Eric Schmidt, who has been the CEO of Google and executive chairman of its parent company,
Alphabet, predicts that within the next decade there will be two distinct internets: one led by the U.S. and the other by China.
Schmidt shared his thoughts at a private event in San Francisco on Wednesday night convened by investment firm
Village Global VC. The firm enlists tech luminaries — including Schmidt, Jeff Bezos, Bill Gates and Diane Green — as limited partners, then invests their money into early-stage tech ventures.
At the event, economist
Tyler Cowen asked about the possibility of the internet fragmenting into different sub-internets with different regulations and limited access between them in coming years. "What's the chance, say, 10 to 15 years, we have just three to four separate internets?"
Schmidt said:
"I think the most likely scenario now is not a splintering, but rather a bifurcation into a Chinese-led internet and a non-Chinese internet led by America.
If you look at China, and I was just there, the scale of the companies that are being built, the services being built, the wealth that is being created is phenomenal. Chinese Internet is a greater percentage of the GDP of China, which is a big number, than the same percentage of the US, which is also a big number.
If you think of China as like 'Oh yeah, they're good with the Internet,' you're missing the point. Globalization means that they get to play too. I think you're going to see fantastic leadership in products and services from China. There's a real danger that along with those products and services comes a different leadership regime from government, with censorship, controls, etc.

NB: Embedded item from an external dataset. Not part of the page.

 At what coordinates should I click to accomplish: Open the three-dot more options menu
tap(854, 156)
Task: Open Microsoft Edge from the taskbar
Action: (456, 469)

Look at the way BRI works – their Belt and Road Initiative, which involves 60-ish countries – it's perfectly possible those countries will begin to take on the infrastructure that China has with some loss of freedom."
The Belt and Road is a massive initiative by Beijing to increase China's political and economic influence by connecting and facilitating all kinds of trade, including digital trade, between China and countries in Europe, Africa, the Middle East and Asia.
Schmidt's predictions come at a time when his successor at Google, CEO Sundar Pichai, has stirred up controversy around the company's strategy in China.
Reportedly, Google has been
developing "Project Dragonfly," a censored version of its search engine that could appease authorities in China. The project allegedly included a means to suppress some search results, booting them off the first page, and a means to fully block results for sensitive queries, for example, around "peaceful protests."